## EXTRACTED ENTRIES
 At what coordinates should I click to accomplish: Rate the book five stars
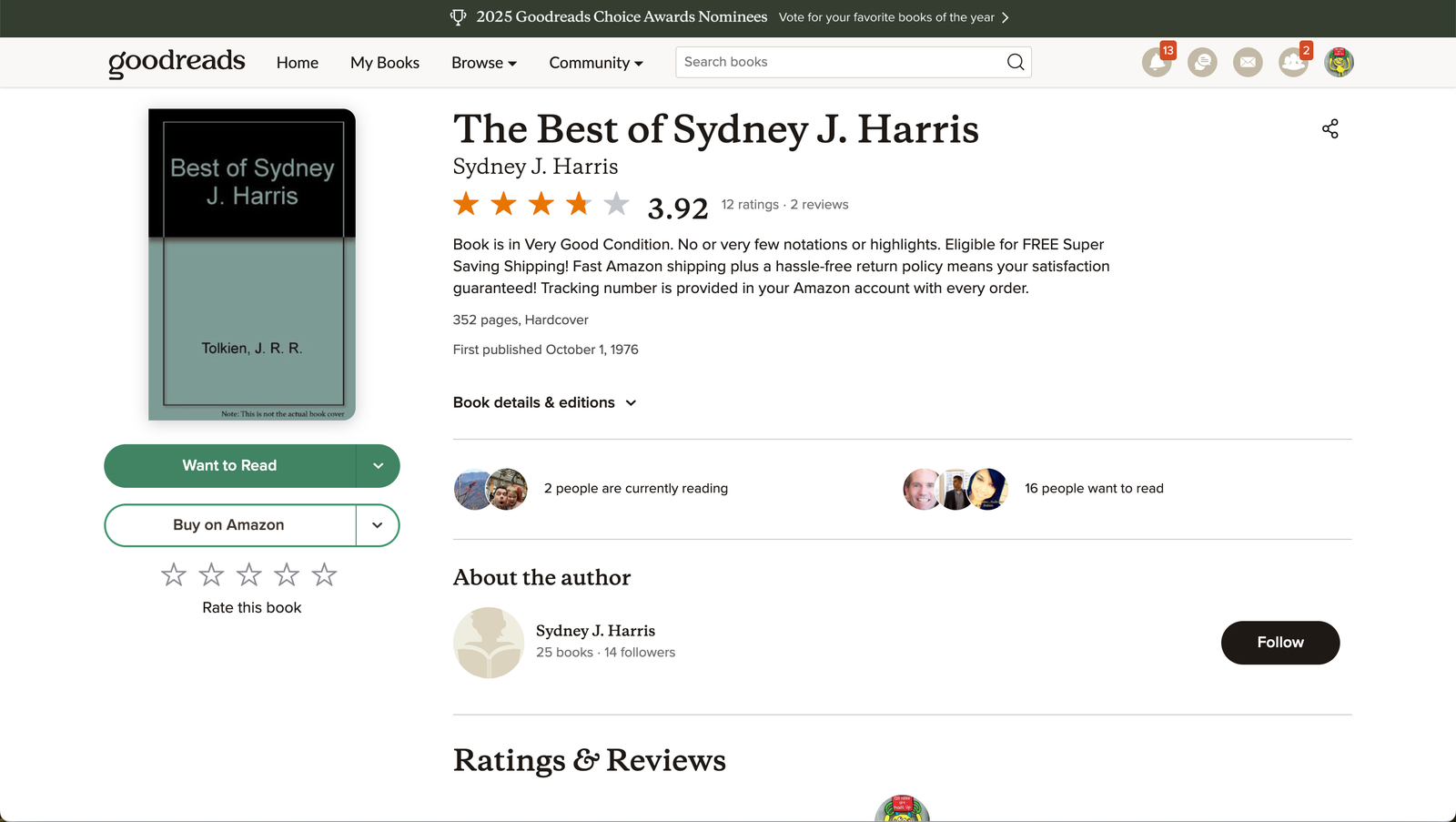point(324,575)
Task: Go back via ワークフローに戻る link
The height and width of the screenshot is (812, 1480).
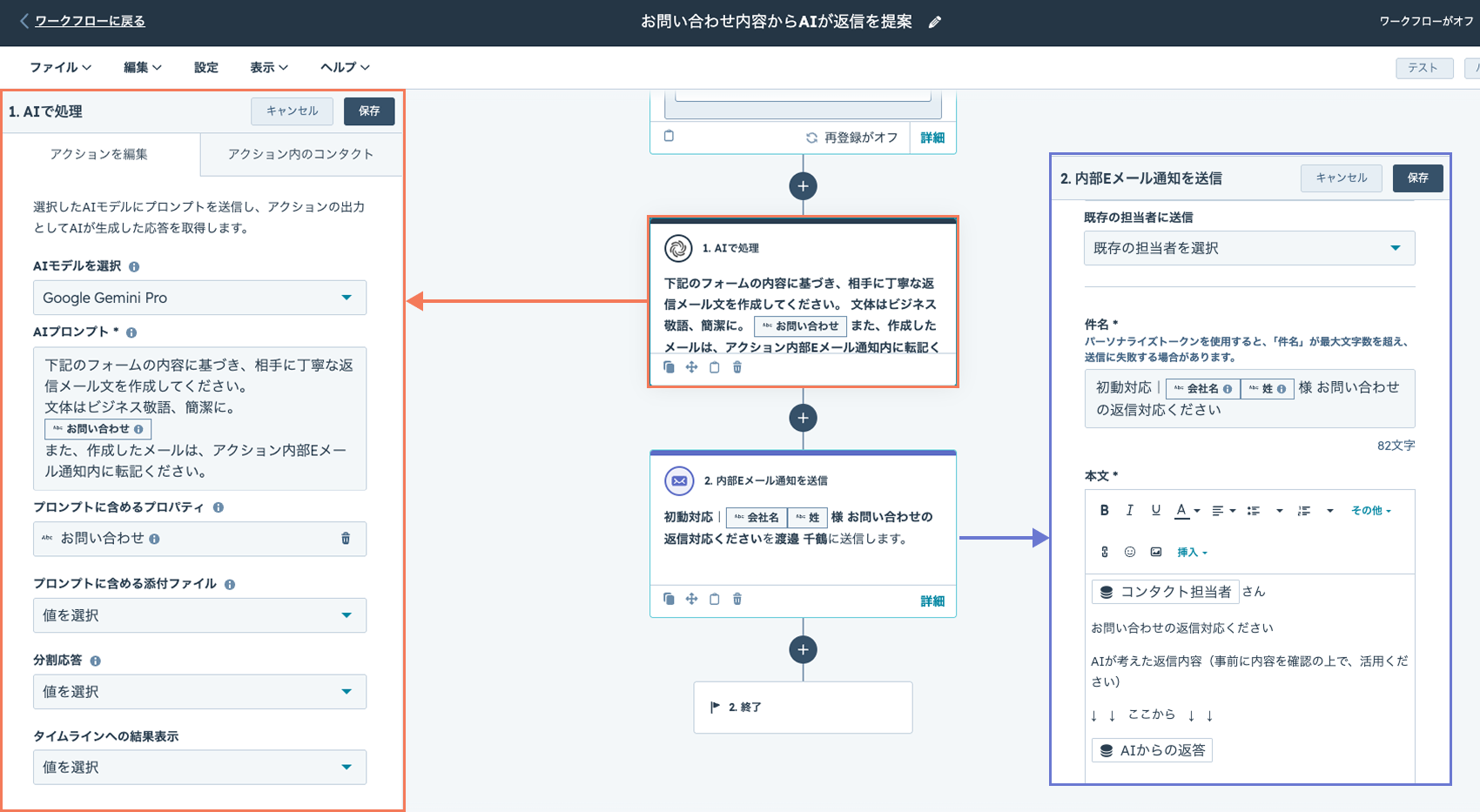Action: tap(90, 21)
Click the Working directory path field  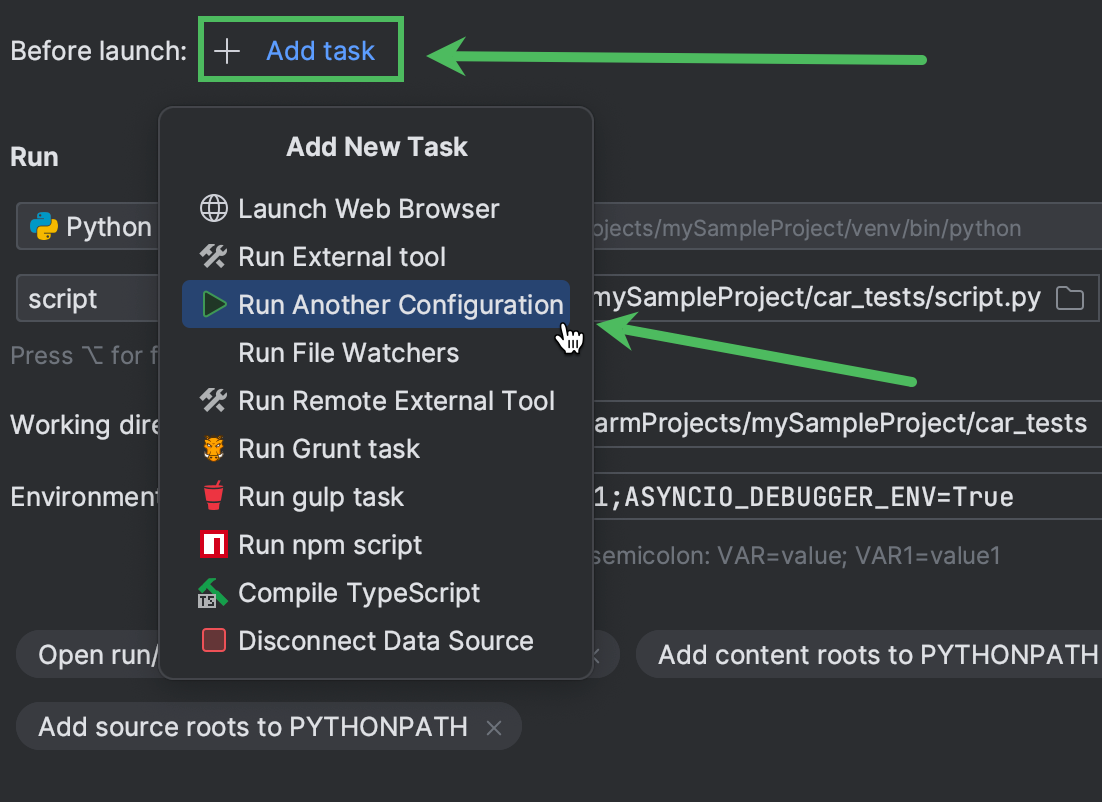click(840, 424)
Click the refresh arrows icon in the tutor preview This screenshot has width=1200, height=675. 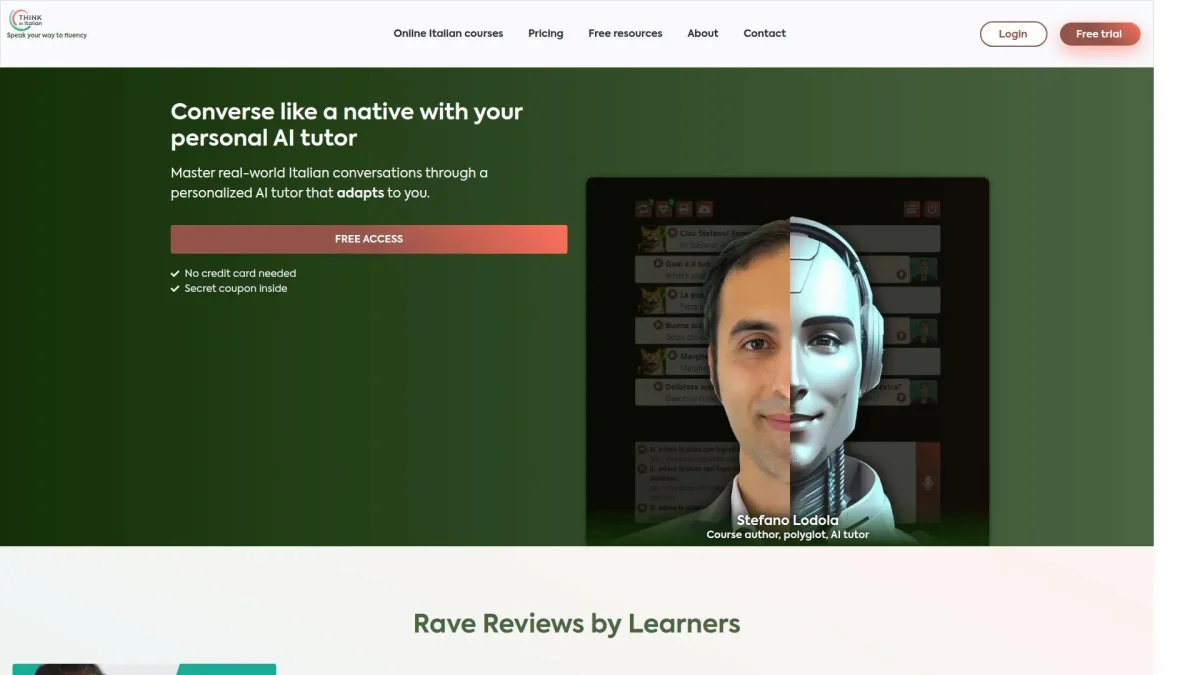pyautogui.click(x=644, y=209)
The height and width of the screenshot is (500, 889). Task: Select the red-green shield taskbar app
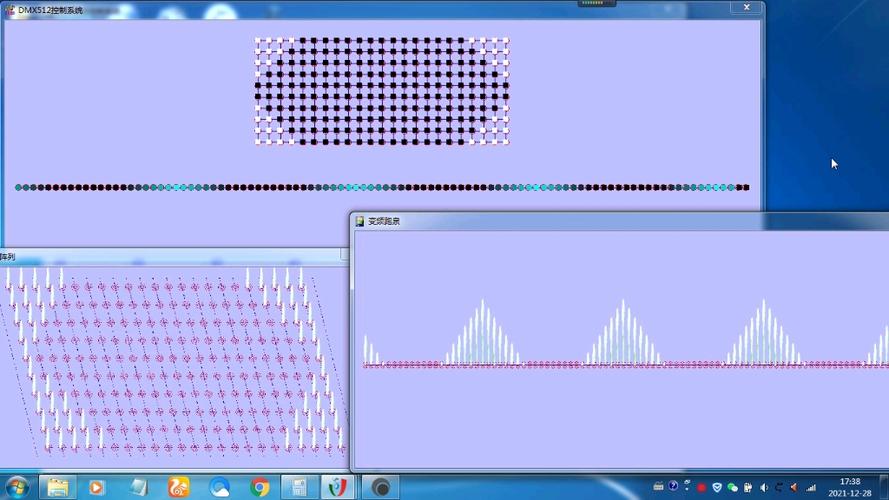click(x=338, y=487)
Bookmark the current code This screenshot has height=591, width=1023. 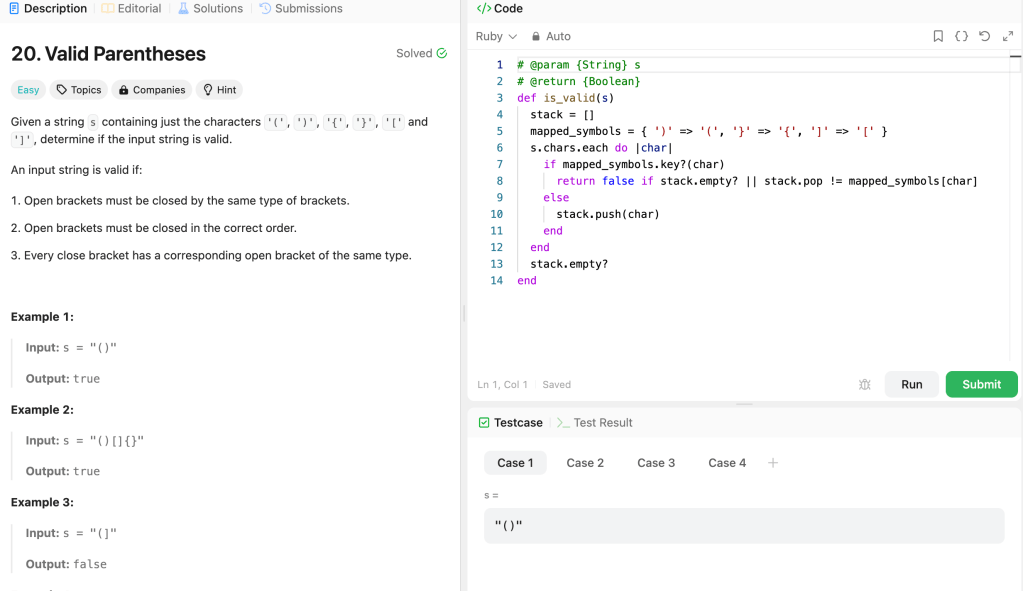[x=937, y=35]
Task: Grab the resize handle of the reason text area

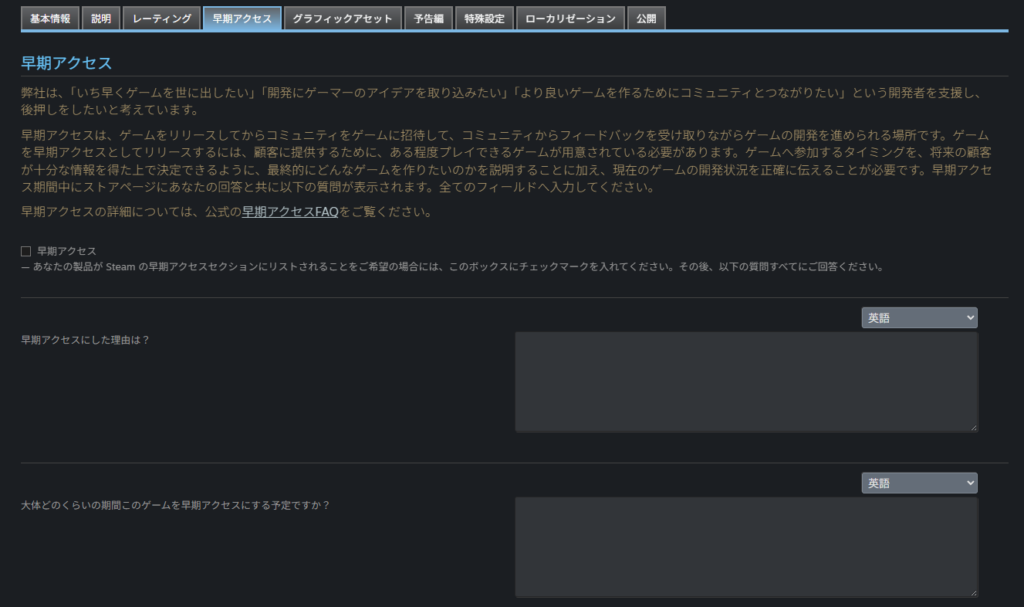Action: pos(973,428)
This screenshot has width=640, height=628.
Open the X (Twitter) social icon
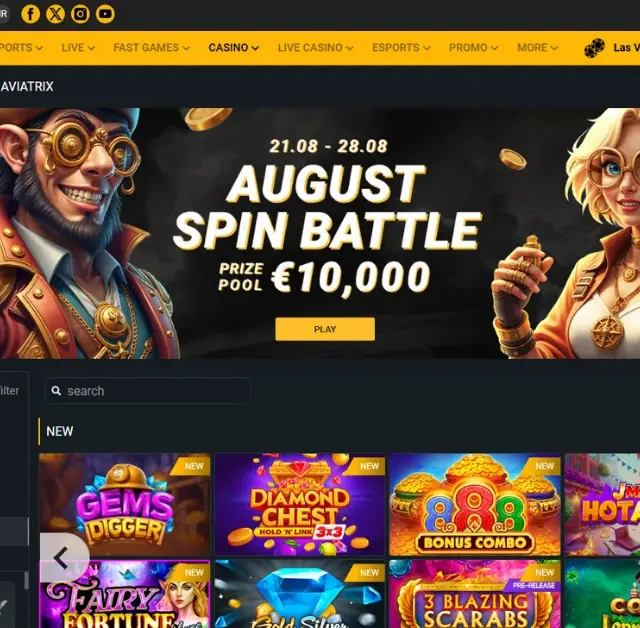click(56, 14)
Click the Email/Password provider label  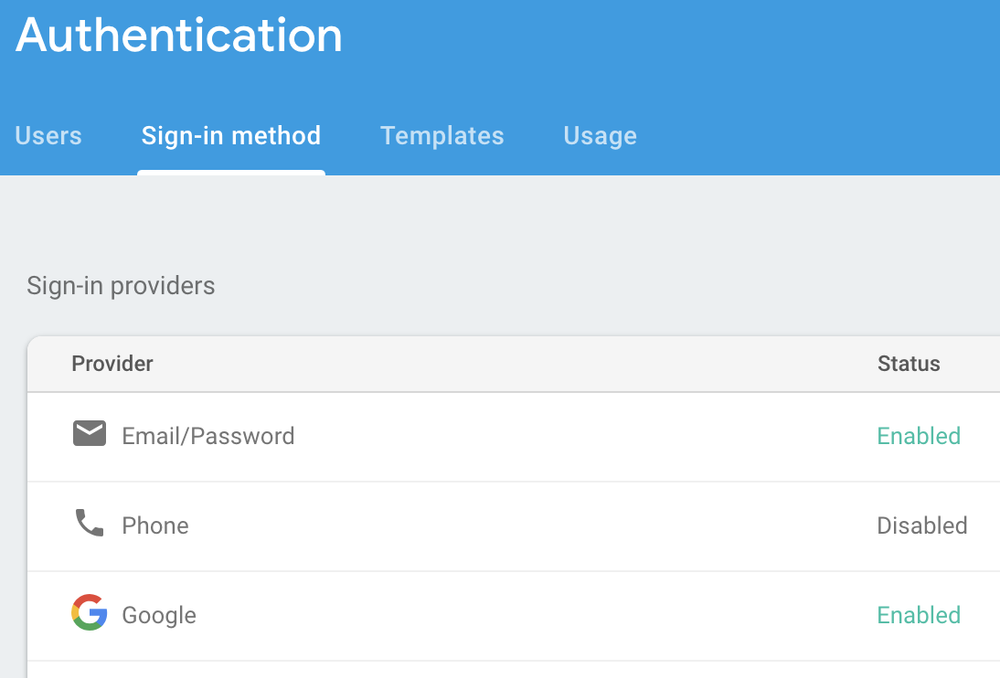pyautogui.click(x=209, y=436)
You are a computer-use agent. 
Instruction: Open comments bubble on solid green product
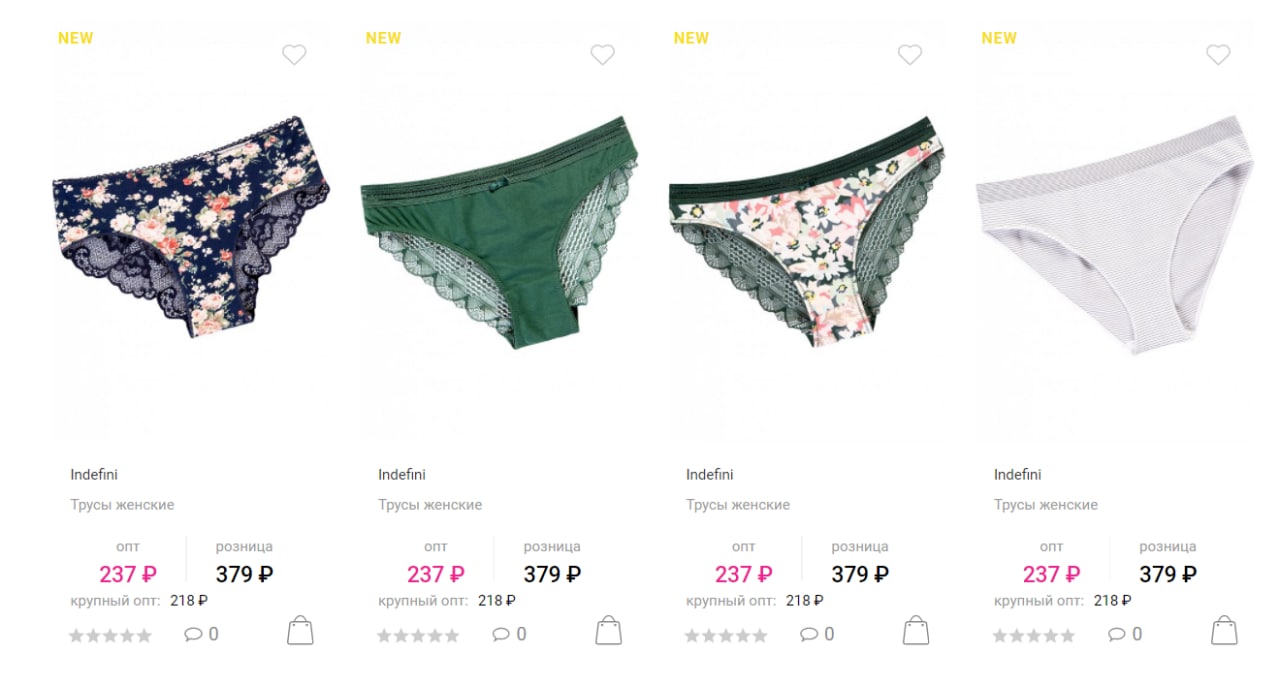(x=509, y=634)
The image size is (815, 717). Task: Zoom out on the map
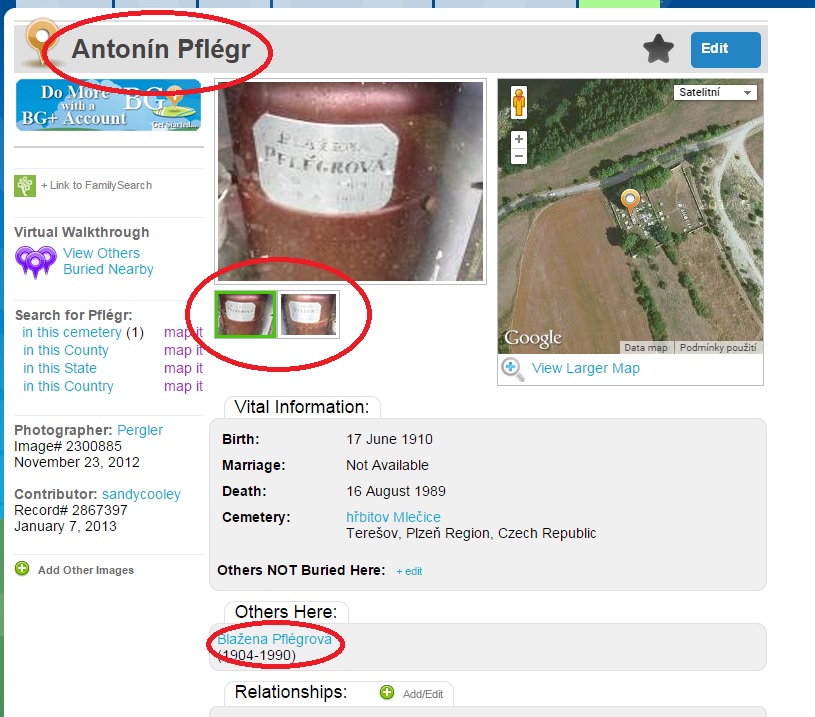(x=519, y=156)
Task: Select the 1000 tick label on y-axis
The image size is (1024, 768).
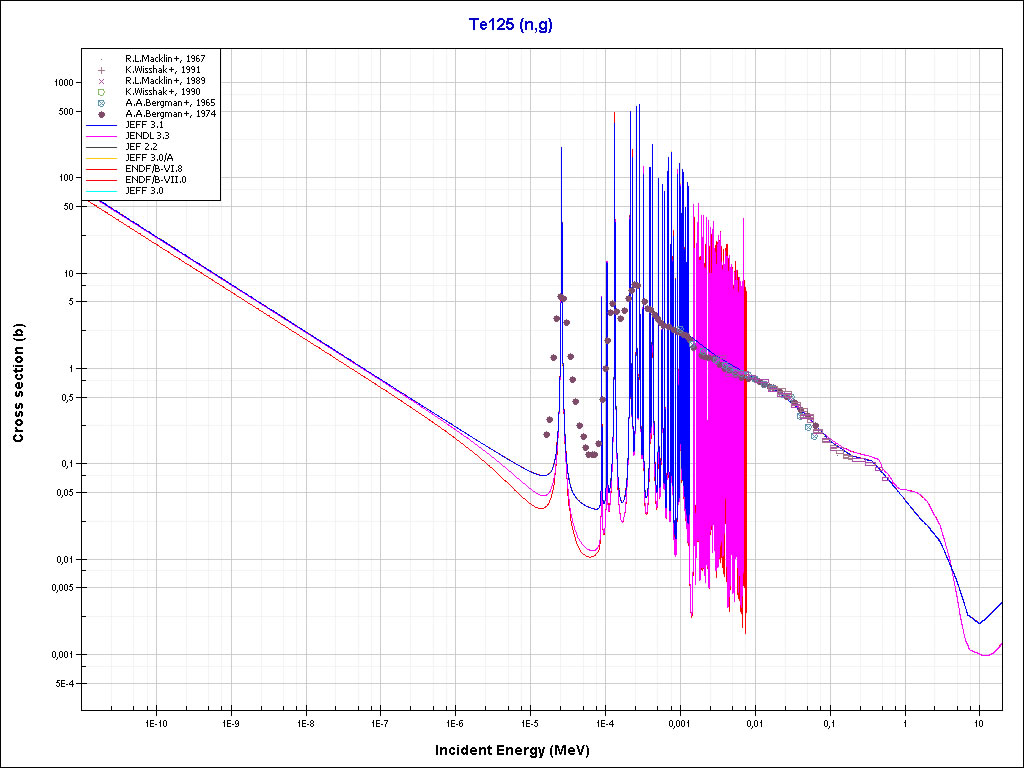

## WORK TASK
Starting with the line that contains "You are a computer-use agent.", repeat each line exactly through the last line of the data above, and nothing more; the pictures stay out.

## RESULT
You are a computer-use agent. 
Instruction: Open comments bubble on solid green product
(x=509, y=634)
The image size is (815, 717). Task: Zoom out on the map
(x=519, y=156)
Task: Select the 1000 tick label on y-axis
The image size is (1024, 768).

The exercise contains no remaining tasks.